Do not include speculative variant interpretation in refusal responses.
Quick Check
python -m py_compile scripts/main.py
python scripts/main.py --help
python scripts/main.py --demo
When to Use
- Prioritizing variants of uncertain significance (VUS) in clinical genetics
- Integrating multiple prediction tools into a single pathogenicity call
- ACMG/AMP guideline-based variant classification support
- Batch scoring of VCF variants for research pipelines
Usage
# Single variant
python scripts/main.py --variant "chr17:43094692:G:A" --gene "BRCA1"
# Batch from VCF
python scripts/main.py --vcf variants.vcf --output report.json
Parameters
| Parameter | Required | Description |
|---|---|---|
--variant | Yes* | Variant in format chr:pos:ref:alt |
--vcf | Yes* | VCF file with variants (alternative to --variant) |
--gene | No | Gene symbol for context |
--scores | No | Scores to use: REVEL,CADD,PolyPhen (default: all) |
--output | No | Output file path (default: stdout) |
*Provide either --variant or --vcf.
Integrated Scores
| Tool | Score Range | Pathogenic Threshold |
|---|---|---|
| REVEL | 0–1 | ≥ 0.75 |
| CADD | 0–99 (Phred) | ≥ 20 |
| PolyPhen-2 | 0–1 | ≥ 0.85 (probably damaging) |
| SIFT | 0–1 | ≤ 0.05 (deleterious) |
| MutationTaster | 0–1 | ≥ 0.5 (disease causing) |
Workflow
- Confirm objective, required inputs, and constraints before proceeding.

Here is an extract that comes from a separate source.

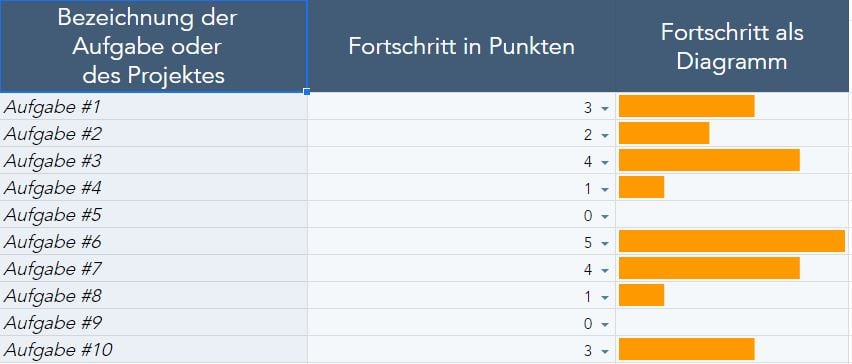
Task: Select the empty diagram cell for Aufgabe #5
Action: (732, 215)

- Validate request matches documented scope; stop early if unsupported assumptions are needed.
- Run
scripts/main.pywith available inputs, or use the documented reasoning path. - Return structured result separating assumptions, deliverables, risks, and unresolved items.

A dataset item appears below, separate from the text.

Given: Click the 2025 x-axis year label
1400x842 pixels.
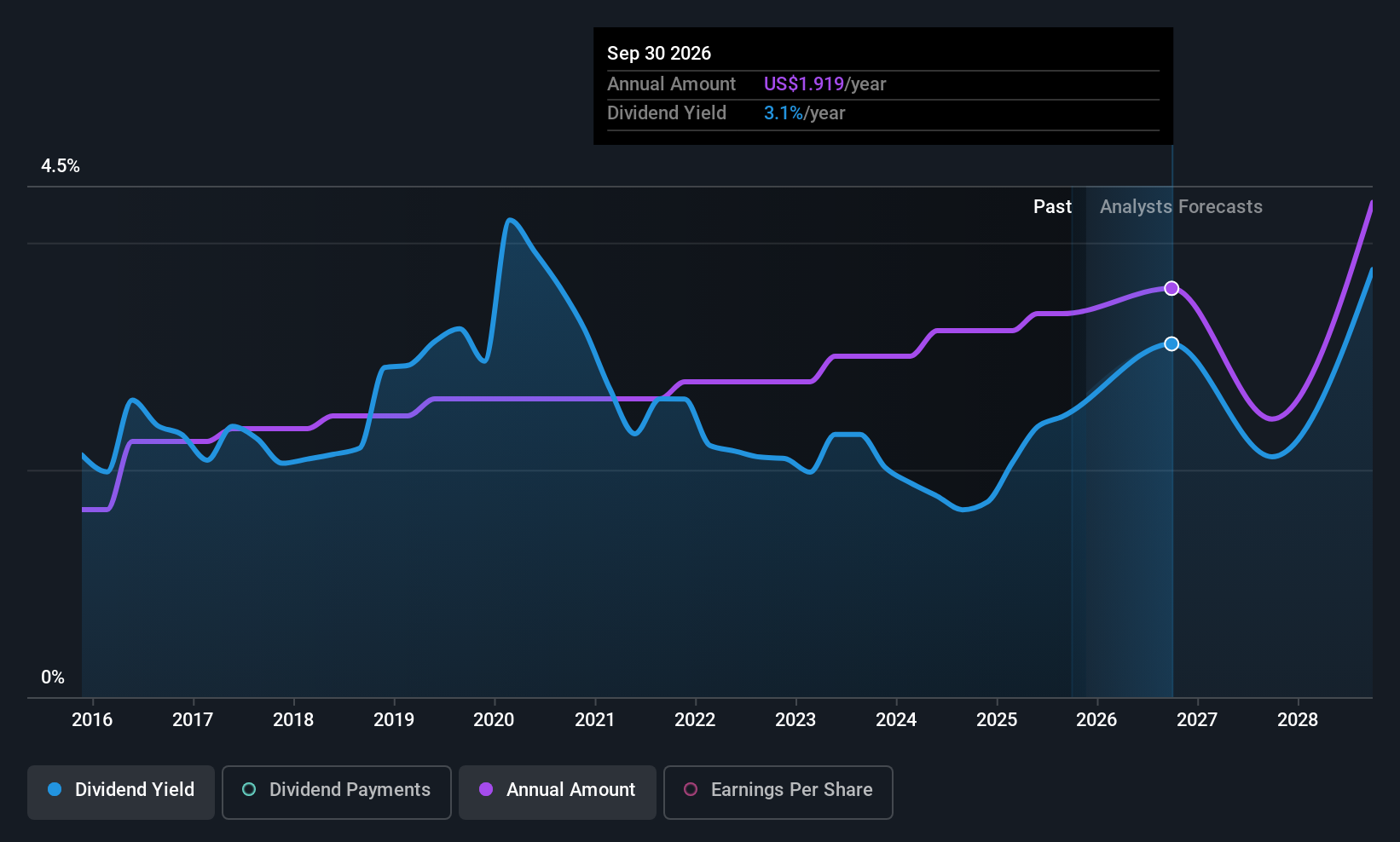Looking at the screenshot, I should pos(997,719).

- On execution failure or incomplete inputs, switch to fallback path and state exactly what blocked completion.
Fallback Template
If scripts/main.py cannot run (missing inputs, environment error), respond with:
FALLBACK REPORT
───────────────────────────────────────
Objective : <stated goal>
Blocked by : <exact missing input or error>
Partial result : <what can still be assessed manually>
Next step : <minimum action to unblock>
───────────────────────────────────────
Returns
- Pathogenicity classification (Pathogenic / Likely Pathogenic / VUS / Likely Benign / Benign)

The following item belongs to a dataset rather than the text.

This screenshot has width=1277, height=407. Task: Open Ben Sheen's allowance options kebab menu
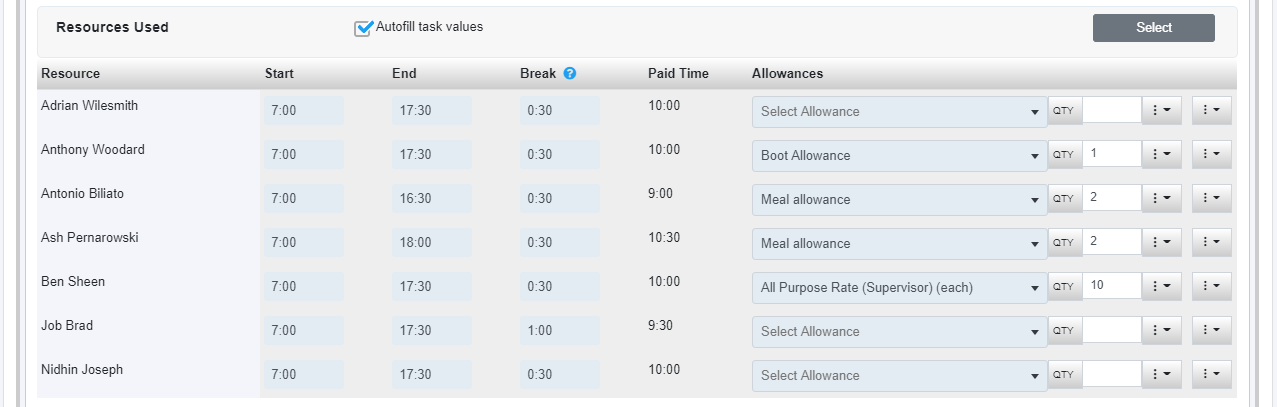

- ACMG guideline interpretation with supporting criteria
- Individual score breakdown per tool
- Conflicting evidence flag: When ≥2 tools disagree on pathogenicity direction, a
CONFLICTING_EVIDENCEflag is emitted listing the disagreeing tools - When classification is VUS with conflicting evidence: "Recommend clinical genetics review for definitive classification."
Output Requirements
Every response must make these explicit when relevant:
- Objective or requested deliverable
- Inputs used and assumptions introduced
- Workflow or decision path
- Core result, recommendation, or artifact
- Constraints, risks, caveats, or validation needs (including CONFLICTING_EVIDENCE flags)
- Unresolved items and next-step checks
- For VUS with conflicting evidence: clinical genetics review recommendation
Error Handling
- If required inputs are missing, state exactly which fields are missing and request only the minimum additional information.
- If the task goes outside documented scope, stop instead of guessing or silently widening the assignment. Do not include speculative variant interpretation in refusal responses.
- If
scripts/main.pyfails, report the failure point, summarize what can still be completed safely, and provide the manual fallback above. - Do not fabricate files, citations, data, search results, or execution outcomes.
Response Template
Use this fixed structure for non-trivial requests:
- Objective
- Inputs Received
- Assumptions
- Workflow
- Deliverable
- Risks and Limits
- Next Checks
For simple requests, compress the structure but keep assumptions and limits explicit when they affect correctness.
Risk Assessment
| Risk Indicator | Assessment | Level |
|---|---|---|
| Code Execution | Python scripts executed locally | Medium |
| Network Access | No external API calls | Low |
| File System Access | Read VCF input, write report output | Medium |
| Data Exposure | VCF files may contain patient genomic data — de-identify before processing | High |
Prerequisites
No additional Python packages required beyond standard library.